Molecular Metabolism in the Treebak Group
The Treebak Group investigates the signaling pathways which control cellular and whole-body glucose and lipid homeostasis in cell-based and animal models.
The overarching goal is to define the molecular and physiological mechanisms by which dietary compounds, weight loss, and physical activity improve insulin sensitivity to prevent and treat type 2 diabetes.
The Treebak Group primary focus area is to investigate the signalling pathways controlling cellular and whole-body glucose and lipid homeostasis in cell-based and animal models. Functional genomics, metabolomics, and epigenetics related methodologies are used to define the physiological role of novel and previously identified candidate genes/proteins associated with type 2 diabetes and obesity.
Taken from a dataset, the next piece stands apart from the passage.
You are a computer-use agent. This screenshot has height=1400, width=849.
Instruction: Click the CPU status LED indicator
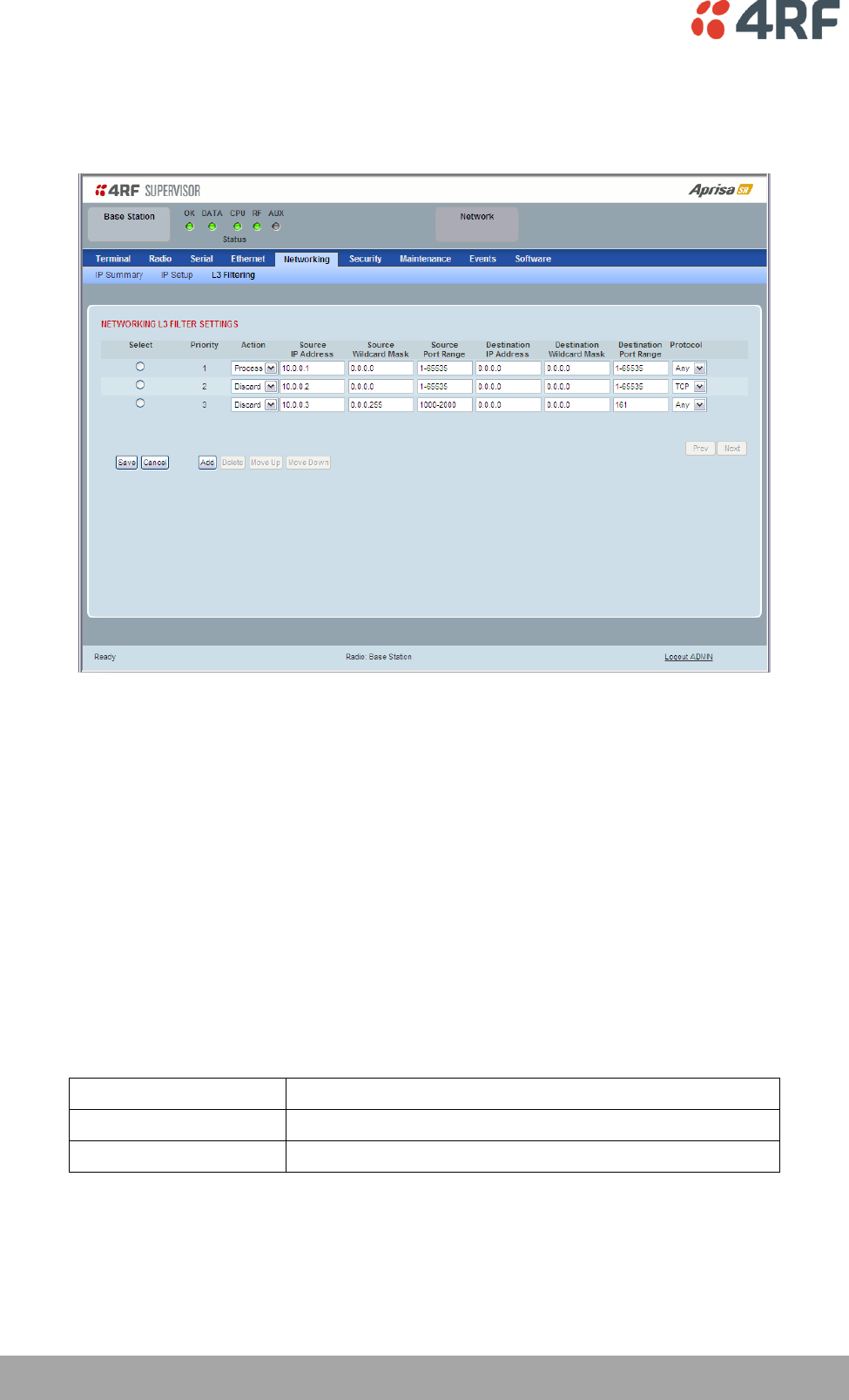pos(237,227)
“Perturbations of NAD salvage systems impact mitochondrial function and energy homeostasis in mouse myoblasts and intact skeletal muscle”
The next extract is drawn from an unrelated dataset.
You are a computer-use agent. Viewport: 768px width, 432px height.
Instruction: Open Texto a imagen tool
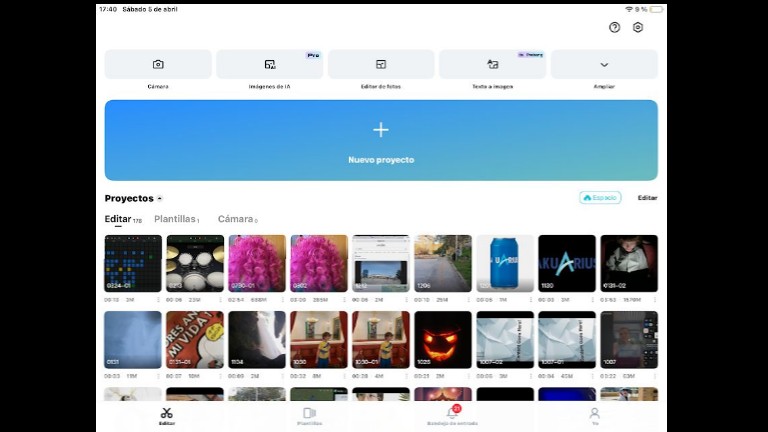492,64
Published in American Journal of Physiology-Endocrinology and Metabolism in 2018 this study examines the role of nicotinamide phosphoribosyltransferase (NAMPT) in maintaining nicotinamide adenine dinucleotide (NAD)+levels in skeletal muscle and suggest NAMPT deficiency compromises oxidative phosphorylation capacity and alters energy homeostasis in this tissue.
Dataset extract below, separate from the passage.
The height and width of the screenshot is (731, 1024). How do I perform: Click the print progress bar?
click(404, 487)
“Dietary fat drives whole-body insulin resistance and promotes intestinal inflammation independent of body weight gain”
Published in Metabolism in 2016 this study uses rDNA amplicon sequencing and real-time PCR to analyze the gut microbiota in mice on high-fat diets and finds that high-fat diets profoundly affected glucose homeostasis, gut inflammatory responses, and gut microbiota composition in the absence of fat mass accretion.
“AMP-activated protein kinase controls exercise training- and AICAR-induced increases in SIRT3 and MnSOD”
Published in Frontiers in Physiology in 2015 this study investigates the role for AMP-activated protein kinase (AMPK) in regulating mitochondrial function and reactive oxygen species handling in skeletal muscle in mice in response to exercise training.